Tom's Turn: The Occupy Movement
With so much recent history of boorishness, pettiness, childishness, lying, shouting down of opponents, demonization and threats passing for civic discourse, a recent article by Jim Wallis is refreshing.
The leader of the evangelical Sojourners community wrote an open letter to the Occupy Wall Street (and other places) folks this week. Without taking sides on that particular debate, I would like to suggest that Wallis’s advice can inform the church about some things it always needs to remember as it moves forward. He doesn’t bullet-point his message, but I will bullet-point mine.
- He speaks to them of awakening a sleeping giant, a deeply held spirit at the core of the nation. That’s the church’s role too. Isn’t it? To awaken within our people a right spirit we know is already there? Wallis writes of giving voice and space to the unspoken feelings of countless others about things gone terribly wrong. You and I are so charged by Christ, to speak to that something deep inside each one, exorcising sin, making way for repentance, leading newness.
- Wallis refers to Occupy as having sparked flame from the dormant embers of hope in lots of human hearts. What a beautiful image for our work, too, sparking flame from dormant embers of hope!
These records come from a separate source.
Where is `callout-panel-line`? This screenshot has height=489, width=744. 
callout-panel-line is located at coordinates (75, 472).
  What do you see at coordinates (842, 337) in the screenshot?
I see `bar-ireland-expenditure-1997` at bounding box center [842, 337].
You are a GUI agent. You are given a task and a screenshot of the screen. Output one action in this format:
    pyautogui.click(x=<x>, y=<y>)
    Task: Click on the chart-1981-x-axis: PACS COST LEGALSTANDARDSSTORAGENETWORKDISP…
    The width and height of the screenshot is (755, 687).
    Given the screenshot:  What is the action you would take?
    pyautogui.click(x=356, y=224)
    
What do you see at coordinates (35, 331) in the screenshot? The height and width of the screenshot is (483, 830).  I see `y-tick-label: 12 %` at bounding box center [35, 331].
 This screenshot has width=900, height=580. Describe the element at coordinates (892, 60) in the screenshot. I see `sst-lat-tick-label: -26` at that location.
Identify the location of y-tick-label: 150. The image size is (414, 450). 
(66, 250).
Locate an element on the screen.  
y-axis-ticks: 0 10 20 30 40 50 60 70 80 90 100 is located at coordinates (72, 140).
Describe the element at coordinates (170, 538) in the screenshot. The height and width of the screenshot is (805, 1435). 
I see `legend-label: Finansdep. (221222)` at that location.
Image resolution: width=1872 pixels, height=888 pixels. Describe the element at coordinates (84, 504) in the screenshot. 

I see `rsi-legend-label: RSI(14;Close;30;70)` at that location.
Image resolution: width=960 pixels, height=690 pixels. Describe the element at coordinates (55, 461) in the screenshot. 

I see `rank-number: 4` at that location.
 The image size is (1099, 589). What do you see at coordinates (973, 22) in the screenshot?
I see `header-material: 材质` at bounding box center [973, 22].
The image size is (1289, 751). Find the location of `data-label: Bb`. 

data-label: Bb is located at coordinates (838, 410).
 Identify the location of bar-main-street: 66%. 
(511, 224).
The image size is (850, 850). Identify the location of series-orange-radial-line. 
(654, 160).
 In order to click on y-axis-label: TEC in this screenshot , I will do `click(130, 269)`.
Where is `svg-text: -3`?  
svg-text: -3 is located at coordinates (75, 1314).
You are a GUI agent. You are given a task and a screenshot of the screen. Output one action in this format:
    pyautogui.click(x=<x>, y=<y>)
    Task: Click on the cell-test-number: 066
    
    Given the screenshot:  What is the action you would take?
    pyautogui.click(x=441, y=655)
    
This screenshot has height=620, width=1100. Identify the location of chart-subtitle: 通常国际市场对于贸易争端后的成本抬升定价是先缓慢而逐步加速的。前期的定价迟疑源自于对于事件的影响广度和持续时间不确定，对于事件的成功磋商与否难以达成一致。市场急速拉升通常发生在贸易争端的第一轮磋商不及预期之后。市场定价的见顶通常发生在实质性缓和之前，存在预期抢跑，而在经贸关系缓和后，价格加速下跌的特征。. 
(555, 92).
- He notes that no one seems to be intent on starting a “movement” but simply speaking out that the world is becoming a world not good for the children we have or hope to have. Ditto for the church in its prophetic role. We are not about causes but people.
- Wallis encourages Occupiers to “listen and learn from those whose feelings are being triggered” by their actions. He encouraged them to be “more reflective than certain’ and not to demonize opponents. Seems Wallis has been reading Jesus lately, about loving enemies and approaching each other always in love. That has a lot to say to us about our internal conversation as well as our conversations with the world at large, more reflective than certain, never demonizing.
- He encouraged them to keep asking the “noble questions,” about what a just economy should look like and whom it should be for. You and I have noble questions we keep asking the world, too. Ours include Wallis’s and also how we can best care for the most vulnerable and those with the weakest voices.
- Wallis says “avoid Utopian dreaming about things that will never happen.” Look instead to how we can right now do things more faithfully, in a more Christ-like manner.
- He asks them not to give up – on each other OR the inherent goodness that also resides in those viewed as opponents. How many times do we in church give up on God’s working on “those other guys”?
- Wallis says “cultivate humility more than over-confidence and self indulgence. For this really is not about you.” That, my friends, is for us too. This church thing isn’t about us, or our buildings, or our institutions. Approach with humility.
- Finally, he encourages them to understand that change requires spiritual as well as political resources and “any new economy will be accompanied by a new (or very old) spirituality.” ……………. Enough said?